Eventually he was able to raise a little over $50,000, which may seem a trifling amount for a standard construction project, but Francis had no plans to build a standard school.
The lack of skilled labor in Gando gave Francis an opportunity to attempt innovative construction techniques, which were vital to the success of the project. The standard construction methods employed in the region involved a lot of concrete, as one of the few materials perceived as hardy enough to cope with both the tremendous heat and violent flash flooding that was typical of the area. Unfortunately, while durable, concrete was a poor choice for temperature control and concrete buildings were often uncomfortably hot during the daytime; something that was highly inappropriate for a school building.
Francis resolved to use the more traditional material of clay for his school design.
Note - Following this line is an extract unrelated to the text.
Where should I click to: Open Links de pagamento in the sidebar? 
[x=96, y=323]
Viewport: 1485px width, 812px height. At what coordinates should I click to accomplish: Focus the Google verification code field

When he announced this on his return to Gando he was dismissed as a joker, as clay had not been used in the region for decades due to its susceptibility to flood damage. Using new techniques of pouring clay into casts, Francis was able to lead the community in constructing his project, not only getting a beautifully designed, comfortably ventilated, and highly practical school built in the village but also training many members of the community with valuable construction skills and completing the project comfortably within budget. The initial building, which provides room for 120 pupils, cost just $30,000 to construct.
A NOVEL LAUREATE
The Gando primary school project won Francis many awards and international recognition, but this has only bolstered his work in his home community. In the years since, Gando has added to the initial school with more administrative buildings, a library, a community center, and a secondary school building that serves 1,000 students, all constructed using local materials and labor.
Although Gando remains a key focus, Kéré’s work and techniques have been in demand elsewhere, and over the last two decades his firm has produced some remarkable work around the globe in both architecture and art. Kéré’s artworks include Colorscape, a temporary installation at the Philadelphia Museum of Art in 2016 which used lengthy strands of wool to create a visually remarkable exhibit, and the striking Sarbalé Ke (House of Celebration) installation at 2019’s Coachella festival.
There have also been numerous notable architecture projects, including a redevelopment of Mali’s national park and museum, and the celebrated 2017 Serpentine Pavillion, erected for London’s Serpentine Gallery, who commission a leading architect to design a temporary pavilion every summer.
Architecture as a celebration of the community
All of these projects share a common theme - open spaces which reflect and complement the community that surrounds them.
Even artworks like Colorscape are designed to be interactive, with visitors encouraged to feel the woolen strands, and this people-focused, sustainable approach to the environment also permeates all of Kéré’s buildings.
He has now been recognized for his achievements as the recipient of arguably the most prestigious prize in architecture, the 2022 Pritzker Prize, often described as the Nobel Prize of architecture. He joins a prestigious list of laureates that includes names such as Oscar Niemeyer, Norman Foster, Frank Gehry, and Zaha Hadid as the first black architect and first African to win the award.
This reflects a growing trend with the Prtizker Prize toward smaller scale architects whose work is more sustainable and community-focussed, and in Francis Kéré they have the ultimate example of this trend. He is a superhero not just for the people of Gando, but for architecture globally as it seeks to adjust to the changing demands of the modern world.